[Aufgabe]
Schreibe den Textauszug über den Börsenrückzug der Hanseyachts-Aktie im Anschluss an seinen letzten Satz weiter.

[Textauszug]
+ + +
Eine Erfolgsgeschichte war die Aktie mit dem Börsenkürzel H9Y nicht, jedenfalls nicht im Rückblick. Nach einem kurzen, kleinen Höhenflug unmittelbar nach der mehrfach überzeichneten Emission, der gut 60 Millionen Euro an frischer Liquidität brachte, sackte der Wert von 30 Euro im Sommer 2007 infolge der Finanz- und Wirtschaftskrise rasch um rund 90 Prozent ab auf nur noch um die drei Euro. Bis auf ein Zwischenhoch 2018 verharrte Hanseyachts auf niedrigem Niveau.
Vor zehn Tagen endete nun die für Anleger wie für die Werft und ihre Investoren wenig ertragreiche Episode. Am 14. Mai hatte die Frankfurter Wertpapierbörse dem Widerruf der Börsenzulassung stattgegeben. Letzter Handelstag für die Hanseyachts-Aktie war der 17. Mai. Zwar werden kleine Mengen der Papiere noch über Regionalbörsen gehandelt. Doch auch dort soll das Papier bald aus dem Freiverkehr verschwinden.
+ + +
[Datenzeilen]
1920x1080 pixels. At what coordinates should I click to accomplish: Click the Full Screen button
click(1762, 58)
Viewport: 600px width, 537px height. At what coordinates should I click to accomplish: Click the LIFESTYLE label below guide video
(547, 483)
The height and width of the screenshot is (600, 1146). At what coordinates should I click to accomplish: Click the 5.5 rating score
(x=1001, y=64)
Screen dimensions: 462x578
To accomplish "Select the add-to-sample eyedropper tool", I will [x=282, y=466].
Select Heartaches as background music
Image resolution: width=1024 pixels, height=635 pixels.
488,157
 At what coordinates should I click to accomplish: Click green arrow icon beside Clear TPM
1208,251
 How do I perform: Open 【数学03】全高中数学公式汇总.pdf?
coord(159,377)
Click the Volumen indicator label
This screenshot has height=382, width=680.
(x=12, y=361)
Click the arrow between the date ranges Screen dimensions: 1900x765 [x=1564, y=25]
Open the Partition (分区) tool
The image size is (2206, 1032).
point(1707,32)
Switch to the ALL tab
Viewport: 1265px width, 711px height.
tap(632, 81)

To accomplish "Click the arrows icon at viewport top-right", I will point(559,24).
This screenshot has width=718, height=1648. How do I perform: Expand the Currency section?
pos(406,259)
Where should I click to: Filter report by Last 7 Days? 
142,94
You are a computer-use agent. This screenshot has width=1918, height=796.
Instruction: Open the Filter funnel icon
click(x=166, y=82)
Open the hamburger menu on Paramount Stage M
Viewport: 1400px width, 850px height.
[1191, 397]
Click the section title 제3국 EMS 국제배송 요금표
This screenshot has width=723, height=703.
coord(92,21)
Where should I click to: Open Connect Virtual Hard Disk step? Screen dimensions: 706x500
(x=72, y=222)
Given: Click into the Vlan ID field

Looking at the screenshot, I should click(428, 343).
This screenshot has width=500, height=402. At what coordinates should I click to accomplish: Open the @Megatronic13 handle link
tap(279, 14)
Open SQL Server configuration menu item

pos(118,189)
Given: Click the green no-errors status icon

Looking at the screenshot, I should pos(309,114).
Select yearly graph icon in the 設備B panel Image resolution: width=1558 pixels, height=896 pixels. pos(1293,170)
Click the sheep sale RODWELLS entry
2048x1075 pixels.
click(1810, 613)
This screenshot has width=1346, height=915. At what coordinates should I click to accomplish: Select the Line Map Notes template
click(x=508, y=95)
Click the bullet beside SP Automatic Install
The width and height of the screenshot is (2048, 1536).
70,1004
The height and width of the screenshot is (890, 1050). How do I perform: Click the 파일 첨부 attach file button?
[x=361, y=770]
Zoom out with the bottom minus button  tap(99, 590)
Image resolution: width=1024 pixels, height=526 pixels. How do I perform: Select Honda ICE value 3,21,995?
+ + +
[Lösung]
Für kleinere Mittelständler ist ein solches Delisting kein unüblicher Vorgang, und die Voraussetzungen dafür sind klar geregelt: Unternehmen, die sich von der Börse zurückziehen wollen, müssen den Anteilseignern ein von der Bundesanstalt für Finanzdienstleistungsaufsicht (Bafin) bewilligtes Angebot machen, das sich am durchschnittlichen Handelswert der Aktie über die zurückliegenden sechs Monate orientiert. Bei Hanseyachts lag dieser Wert bei 2,67 Euro.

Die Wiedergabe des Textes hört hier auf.